Operators
Operators are one of the basic objects of GraphBLAS. In Julia, however, users must only interact directly with operators on rare occasions, and should instead pass functions to GraphBLAS operations.
There are five operator types in SuiteSparseGraphBLAS: UnaryOp
, IndexUnaryOp
, BinaryOp
, Monoid
, and Semiring
.
Operators are not callable objects like functions. They do behave like functions when used as arguments to higher-order functions (Operations in the language of GraphBLAS).
Operators are no longer first class objects in SuiteSparseGraphBLAS.jl v0.8. Only Monoids and possibly IndexOp
require direct user interaction.
Typically operators are positional arguments in one of two places.
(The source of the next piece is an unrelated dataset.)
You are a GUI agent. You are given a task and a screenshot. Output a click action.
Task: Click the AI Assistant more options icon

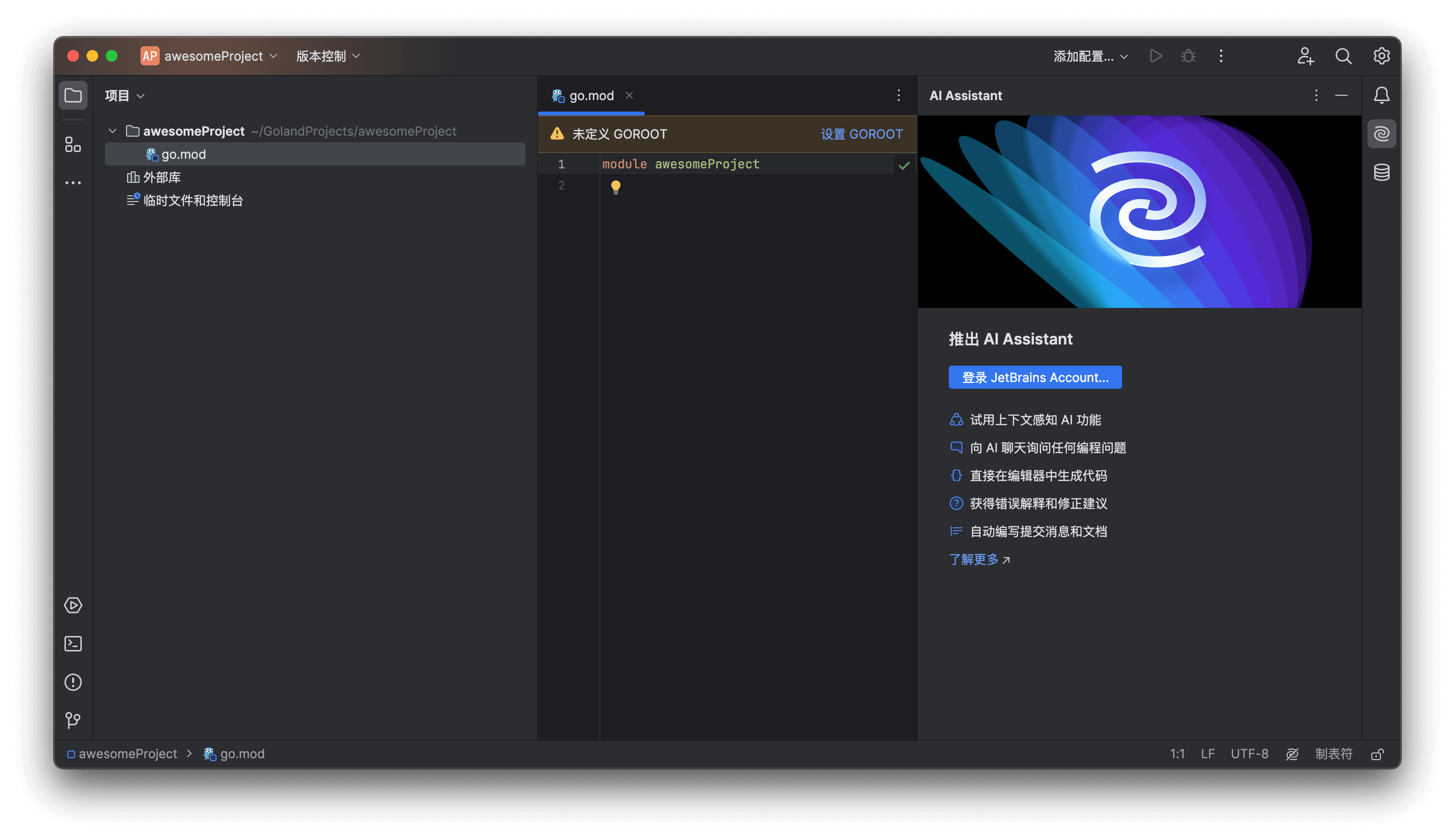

For operations with a clear default operator they appear as the last positional argument:
emul(A, B, op::Function)
eadd(A, B, op::Function)
kron(A, B, op::Function)
*(A, B, op::Tuple{Function, Function})
For other operations without a clear default operator they appear as the first argument:
apply(op::Function, A)
reduce(op::Union{Monoid, Function}, A)
select(op::Union{SelectOp, Function}, A)
GraphBLAS supports both built-in and user-defined operators. Built-in operators are precompiled C functions, while user-defined operators are function pointers to Julia functions.
Built-in operators are typically much faster than user-defined ones. See the page for the particular operator type (unary, binary, select, etc.) for more information.
Due to Julia limitations on the aarch64
and ppc64
architectures it is not possible to use closure functions, or callable objects as operators in SuiteSparseGraphBLAS.jl
UnaryOps, IndexUnaryOps, BinaryOps, Monoids, and Semirings
Each operator is defined on a specific domain. For some this is the usual primitive datatypes like booleans, floats, and signed and unsigned integers of the typical sizes.
Natively Supported Types
SuiteSparseGraphBLAS.jl natively supports the following types:
- Booleans
- Integers with sizes 8, 16, 32, 64
- Unsigned Integers with sizes 8, 16, 32, 64
- Float32 and Float64
- ComplexF32 and ComplexF64
Users may freely use non-native isbitstypes
as well, although they will incur a performance penalty.